_Your instructions_
In the records below, the part to copy starts at the line containing "Given: Click <iostream>" and goes to the last line; output it exactly, without pictures.

-------

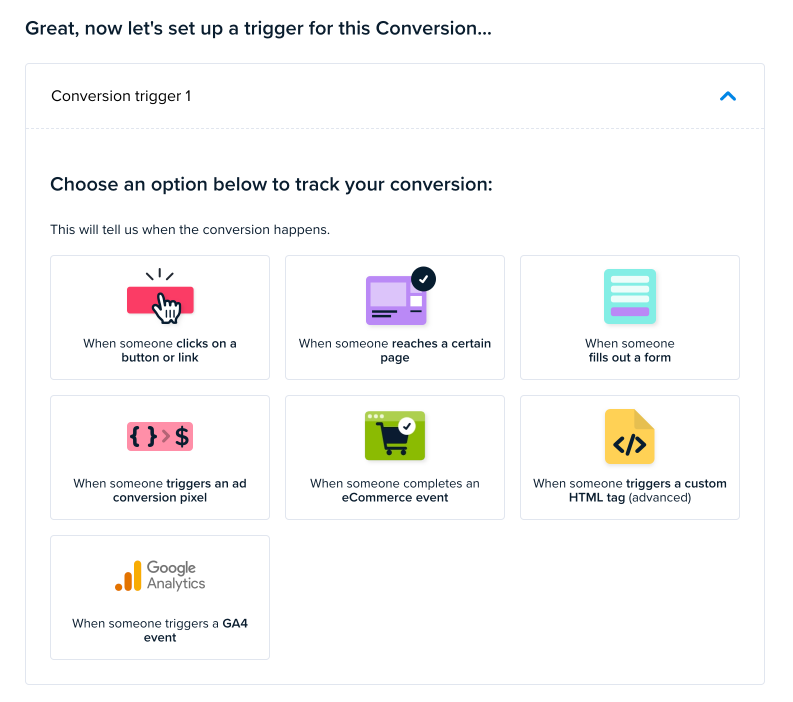Choose 'reaches a certain page' option
Viewport: 793px width, 702px height.
395,350
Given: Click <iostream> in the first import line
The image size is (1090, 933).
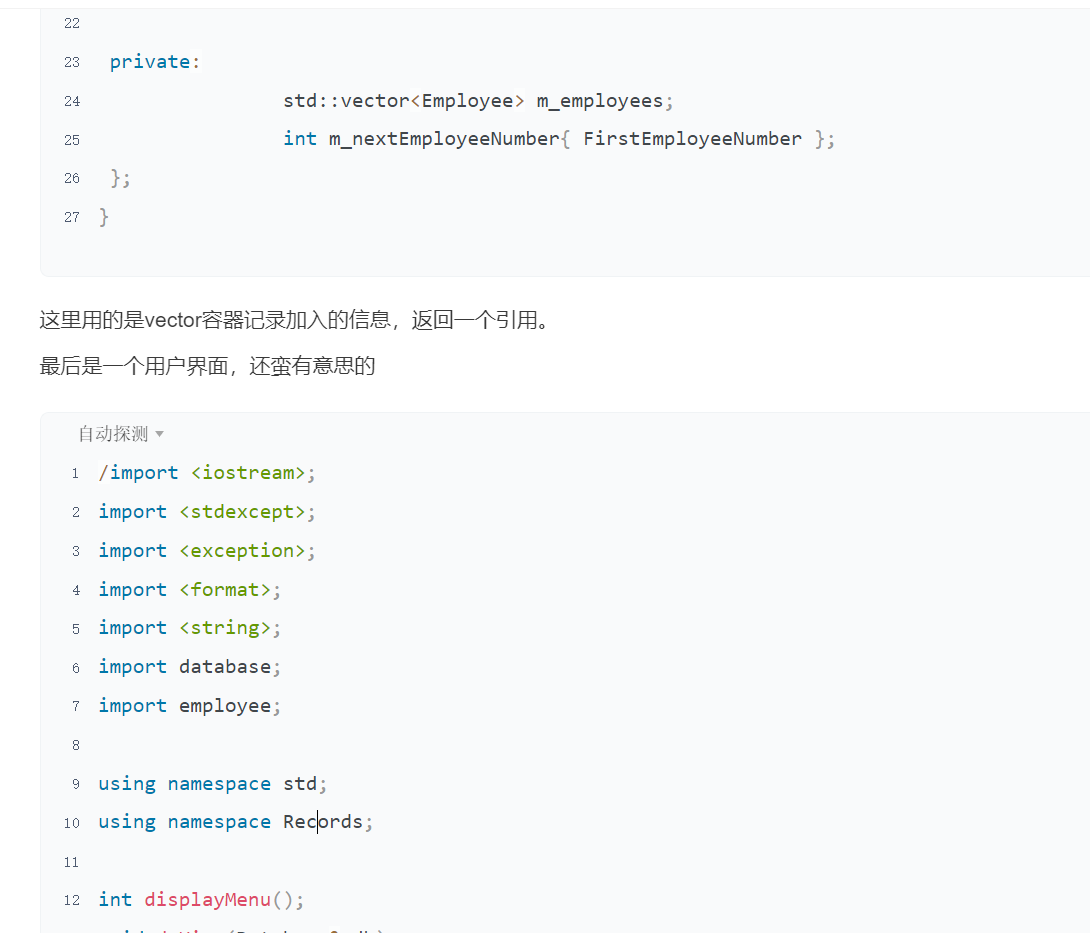Looking at the screenshot, I should (248, 473).
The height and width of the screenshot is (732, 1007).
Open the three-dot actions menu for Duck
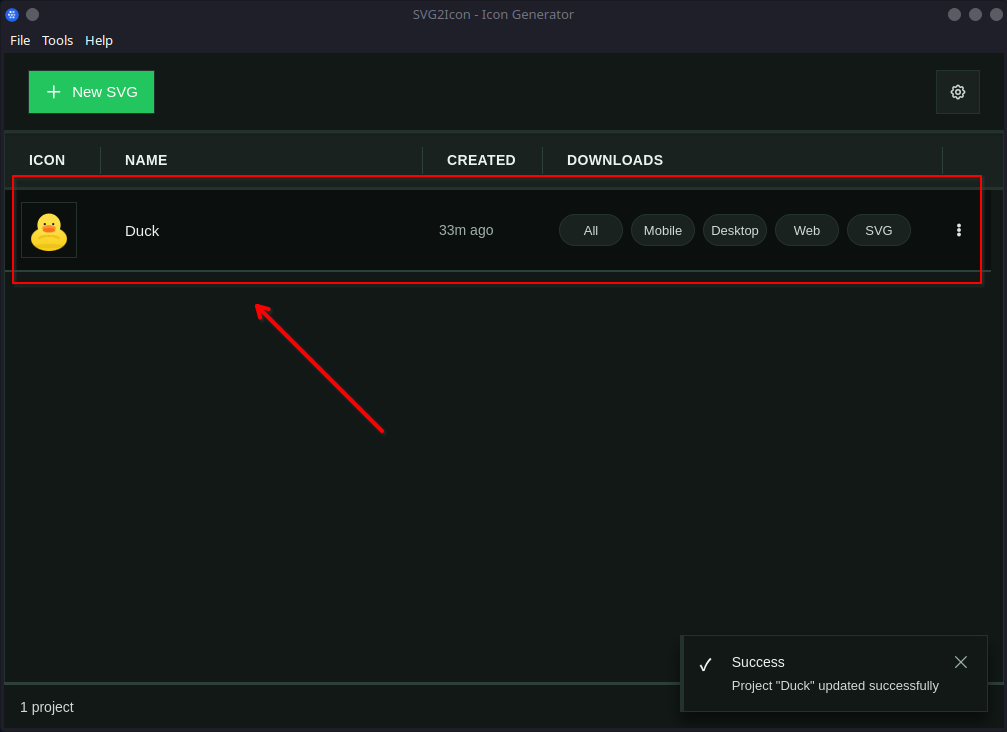pos(958,230)
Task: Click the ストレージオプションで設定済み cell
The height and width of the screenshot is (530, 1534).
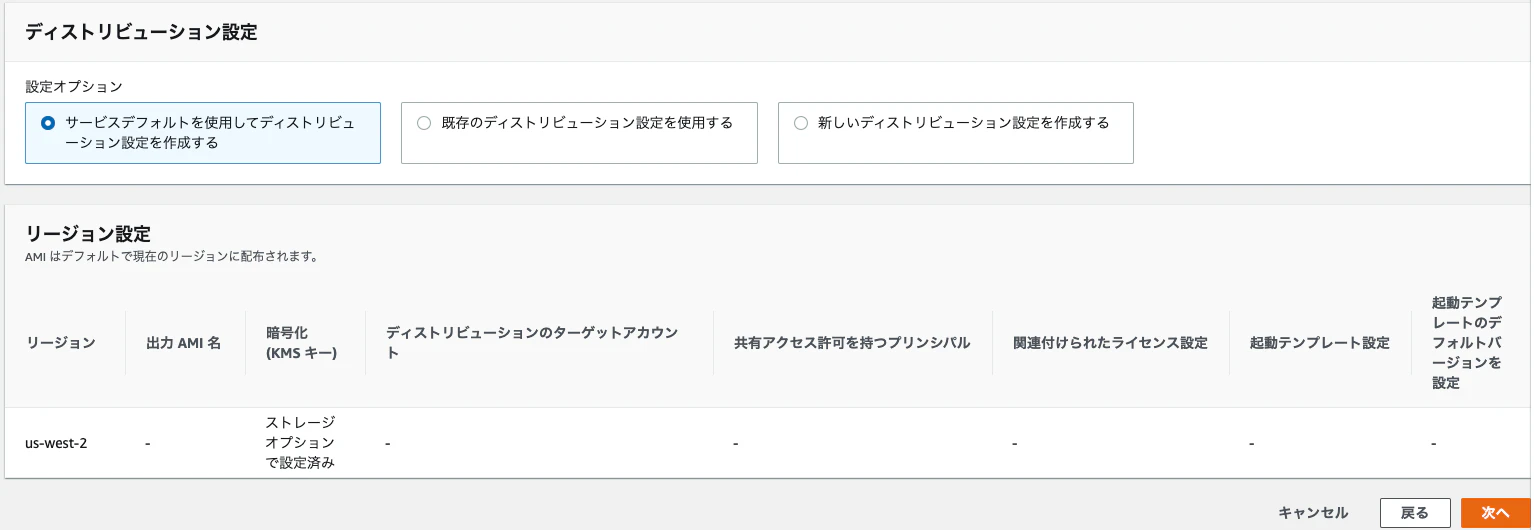Action: coord(301,443)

-------

_Expected answer_
Given: Click <iostream> in the first import line
The image size is (1090, 933).
Looking at the screenshot, I should (248, 473).
The height and width of the screenshot is (732, 1007).
Open the three-dot actions menu for Duck
pos(958,230)
Task: Click the ストレージオプションで設定済み cell
The height and width of the screenshot is (530, 1534).
Action: coord(301,443)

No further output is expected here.